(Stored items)
──────
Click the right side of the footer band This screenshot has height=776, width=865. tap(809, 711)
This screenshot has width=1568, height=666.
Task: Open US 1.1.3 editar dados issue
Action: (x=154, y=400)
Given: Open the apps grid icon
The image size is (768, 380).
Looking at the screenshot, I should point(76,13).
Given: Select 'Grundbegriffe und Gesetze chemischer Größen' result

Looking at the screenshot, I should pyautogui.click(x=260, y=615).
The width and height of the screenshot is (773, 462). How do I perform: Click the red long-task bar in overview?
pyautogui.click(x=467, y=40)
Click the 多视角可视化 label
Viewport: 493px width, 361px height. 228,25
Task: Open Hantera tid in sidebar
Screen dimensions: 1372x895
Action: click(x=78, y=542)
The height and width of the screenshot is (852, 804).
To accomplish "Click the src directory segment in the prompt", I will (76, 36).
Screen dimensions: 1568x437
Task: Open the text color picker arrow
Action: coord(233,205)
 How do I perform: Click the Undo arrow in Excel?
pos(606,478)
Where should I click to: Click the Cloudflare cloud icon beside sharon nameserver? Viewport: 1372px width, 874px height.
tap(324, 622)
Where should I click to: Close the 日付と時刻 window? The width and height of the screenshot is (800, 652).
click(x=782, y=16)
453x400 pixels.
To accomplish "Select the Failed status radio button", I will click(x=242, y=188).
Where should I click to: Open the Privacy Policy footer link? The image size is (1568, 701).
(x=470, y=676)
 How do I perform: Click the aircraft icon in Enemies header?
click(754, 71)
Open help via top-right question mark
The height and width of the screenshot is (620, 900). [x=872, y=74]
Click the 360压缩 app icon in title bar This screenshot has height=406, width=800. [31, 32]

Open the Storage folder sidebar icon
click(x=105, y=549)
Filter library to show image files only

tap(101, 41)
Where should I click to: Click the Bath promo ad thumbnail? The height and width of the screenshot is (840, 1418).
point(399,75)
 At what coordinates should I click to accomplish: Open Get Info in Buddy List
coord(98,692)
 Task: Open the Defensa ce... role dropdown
──────
Recast the entries above as a JSON list of strings with one string per line, and leave out the blank lines.

[
  "Click the right side of the footer band This screenshot has height=776, width=865. tap(809, 711)",
  "This screenshot has width=1568, height=666.",
  "Task: Open US 1.1.3 editar dados issue",
  "Action: (x=154, y=400)",
  "Given: Open the apps grid icon",
  "The image size is (768, 380).",
  "Looking at the screenshot, I should point(76,13).",
  "Given: Select 'Grundbegriffe und Gesetze chemischer Größen' result",
  "Looking at the screenshot, I should pyautogui.click(x=260, y=615).",
  "The width and height of the screenshot is (773, 462). How do I perform: Click the red long-task bar in overview?",
  "pyautogui.click(x=467, y=40)",
  "Click the 多视角可视化 label",
  "Viewport: 493px width, 361px height. 228,25",
  "Task: Open Hantera tid in sidebar",
  "Screen dimensions: 1372x895",
  "Action: click(x=78, y=542)",
  "The height and width of the screenshot is (852, 804).",
  "To accomplish \"Click the src directory segment in the prompt\", I will (76, 36).",
  "Screen dimensions: 1568x437",
  "Task: Open the text color picker arrow",
  "Action: coord(233,205)",
  " How do I perform: Click the Undo arrow in Excel?",
  "pos(606,478)",
  "Where should I click to: Click the Cloudflare cloud icon beside sharon nameserver? Viewport: 1372px width, 874px height.",
  "tap(324, 622)",
  "Where should I click to: Close the 日付と時刻 window? The width and height of the screenshot is (800, 652).",
  "click(x=782, y=16)",
  "453x400 pixels.",
  "To accomplish \"Select the Failed status radio button\", I will click(x=242, y=188).",
  "Where should I click to: Open the Privacy Policy footer link? The image size is (1568, 701).",
  "(x=470, y=676)",
  " How do I perform: Click the aircraft icon in Enemies header?",
  "click(754, 71)",
  "Open help via top-right question mark",
  "The height and width of the screenshot is (620, 900). [x=872, y=74]",
  "Click the 360压缩 app icon in title bar This screenshot has height=406, width=800. [31, 32]",
  "Open the Storage folder sidebar icon",
  "click(x=105, y=549)",
  "Filter library to show image files only",
  "tap(101, 41)",
  "Where should I click to: Click the Bath promo ad thumbnail? The height and width of the screenshot is (840, 1418).",
  "point(399,75)",
  " At what coordinates should I click to accomplish: Open Get Info in Buddy List",
  "coord(98,692)",
  " Task: Open the Defensa ce... role dropdown"
]